Primary LanguagePython

About Program

The program scrapes through the pages of Indeed, IEEE Job Search, and ACM Job Search and displays the most relevant jobs based on the keywords provided.
It also performas K-Means clustering on the obtained results.
The job results and clustering results are displayed as a HTML output.

Setting up Python environment:

The program uses a 3rd party library known as beautifulsoup4. Run the below command to install.
pip install beautifulsoup4

How to run:

Kindly execute the program using the following steps:

1. Open terminal and navigate to the path containing the 3 Python (.py) files mentioned in the previous section.
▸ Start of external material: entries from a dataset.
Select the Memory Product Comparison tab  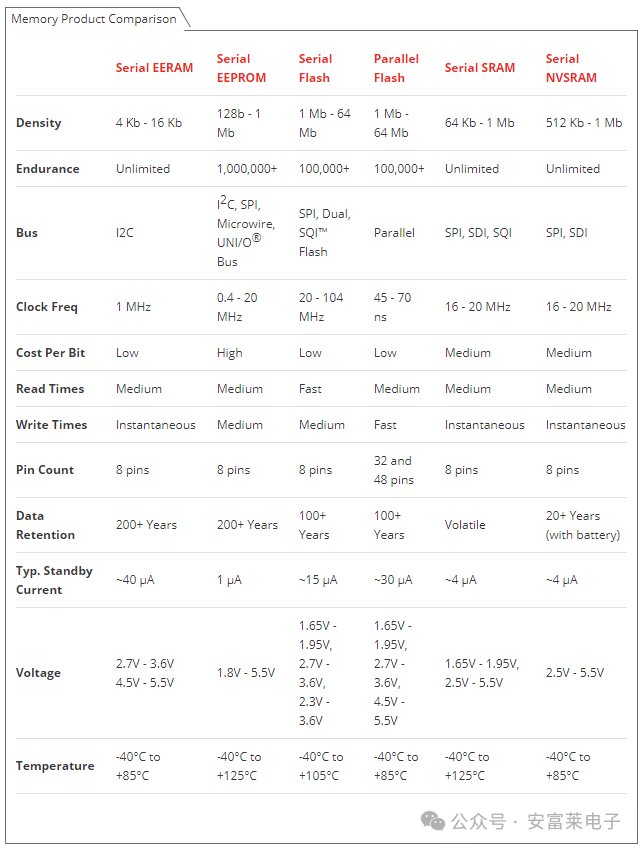click(x=94, y=19)
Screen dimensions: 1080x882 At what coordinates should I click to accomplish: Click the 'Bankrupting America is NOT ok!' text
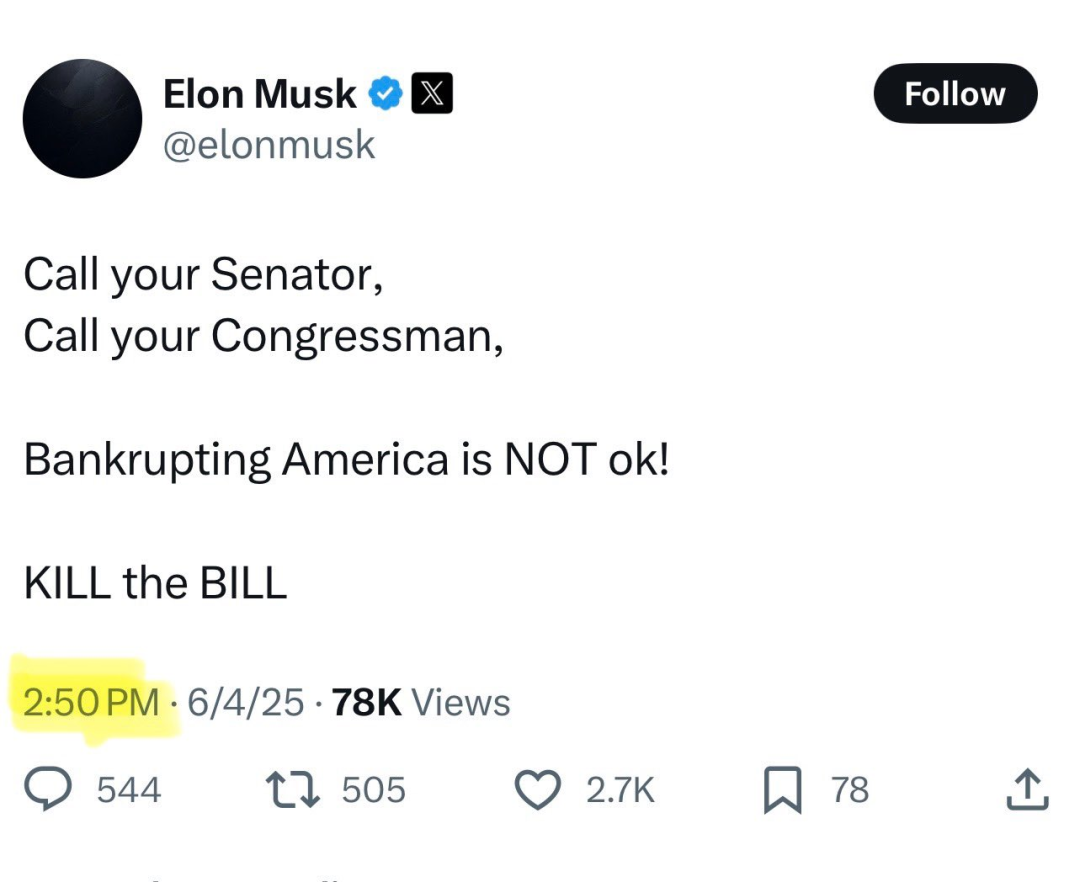click(x=345, y=459)
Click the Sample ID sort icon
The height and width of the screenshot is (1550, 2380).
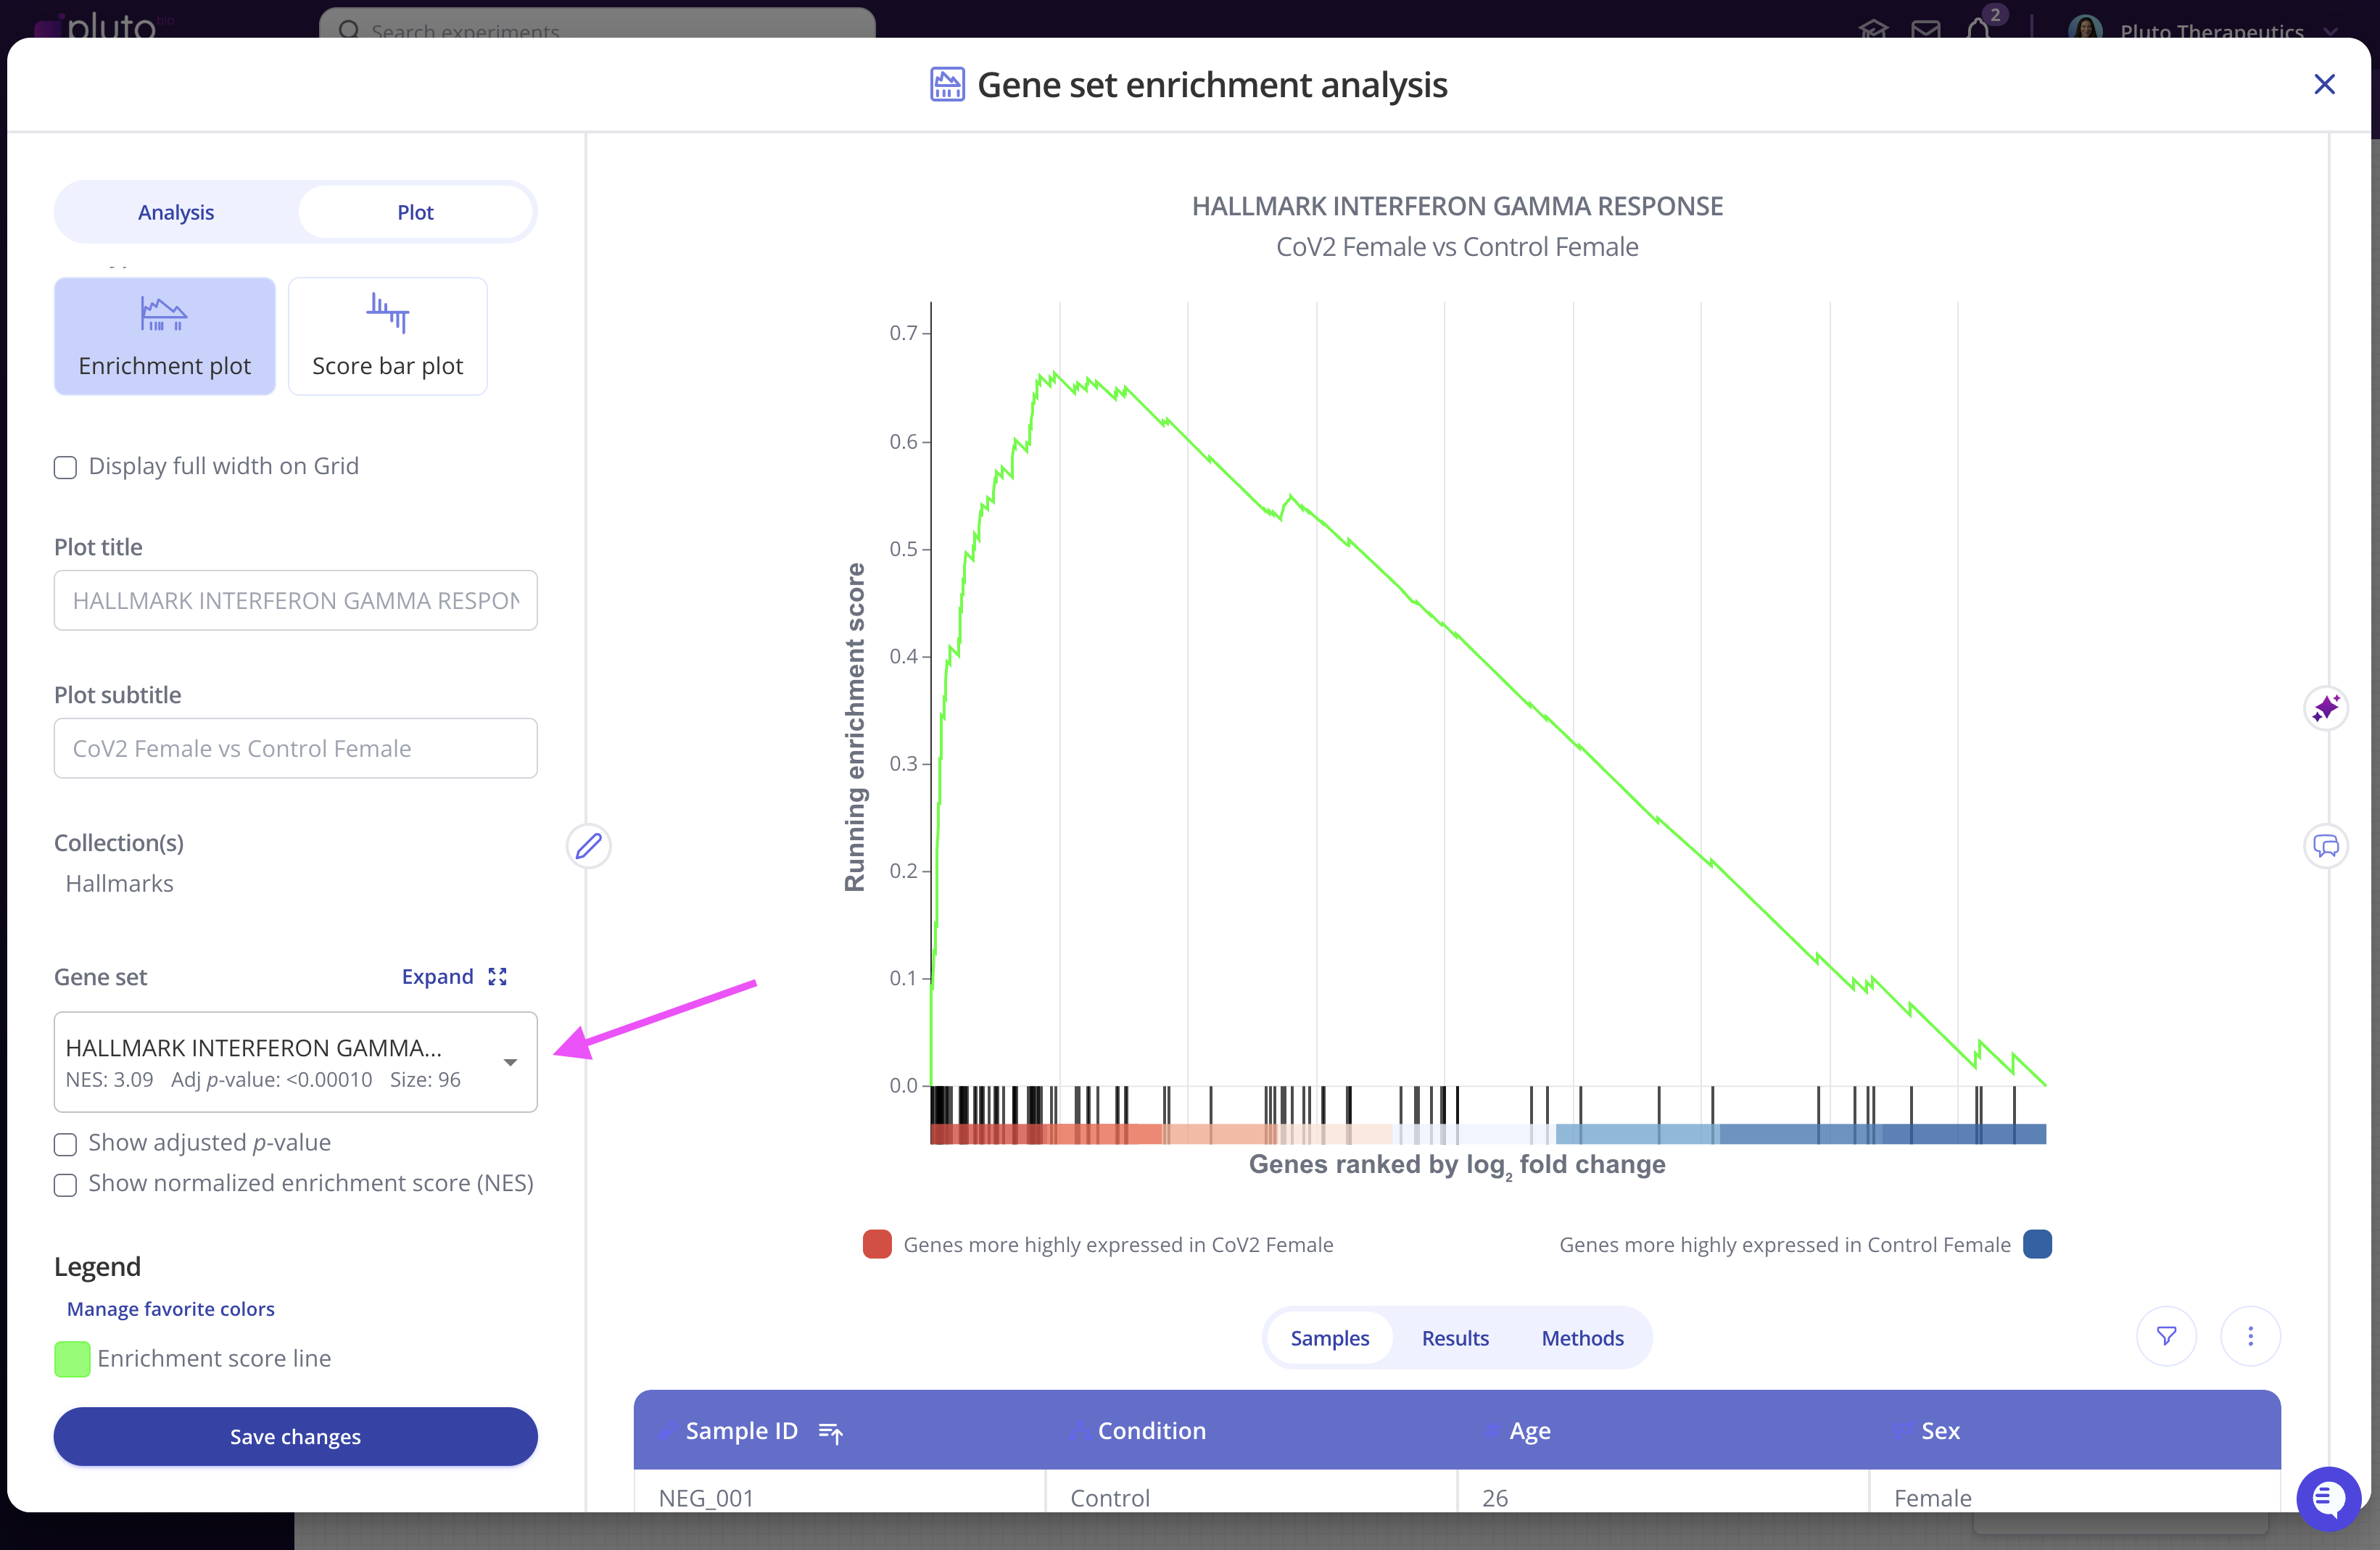coord(830,1432)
2. Execute the following command:
python job_search_cli.py -keywords <keywords> -k <value_of_k>

-keywords: Specifies the keywords for job search, separate each keyword by a space.
-k: Specifies the value of k


Example commands: python job_search_cli.py -keywords python "machine learning" -k 3

python job_search_cli.py -keywords sql san jose -k 3

You may also run the following command to get more information about the command line arguments:
python job_search_cli.py --help

Note: After displaying the results, the program gives option to do a new search, repeat the search, cluster the previous search, or exit. Kindly choose the desired option accordingly.\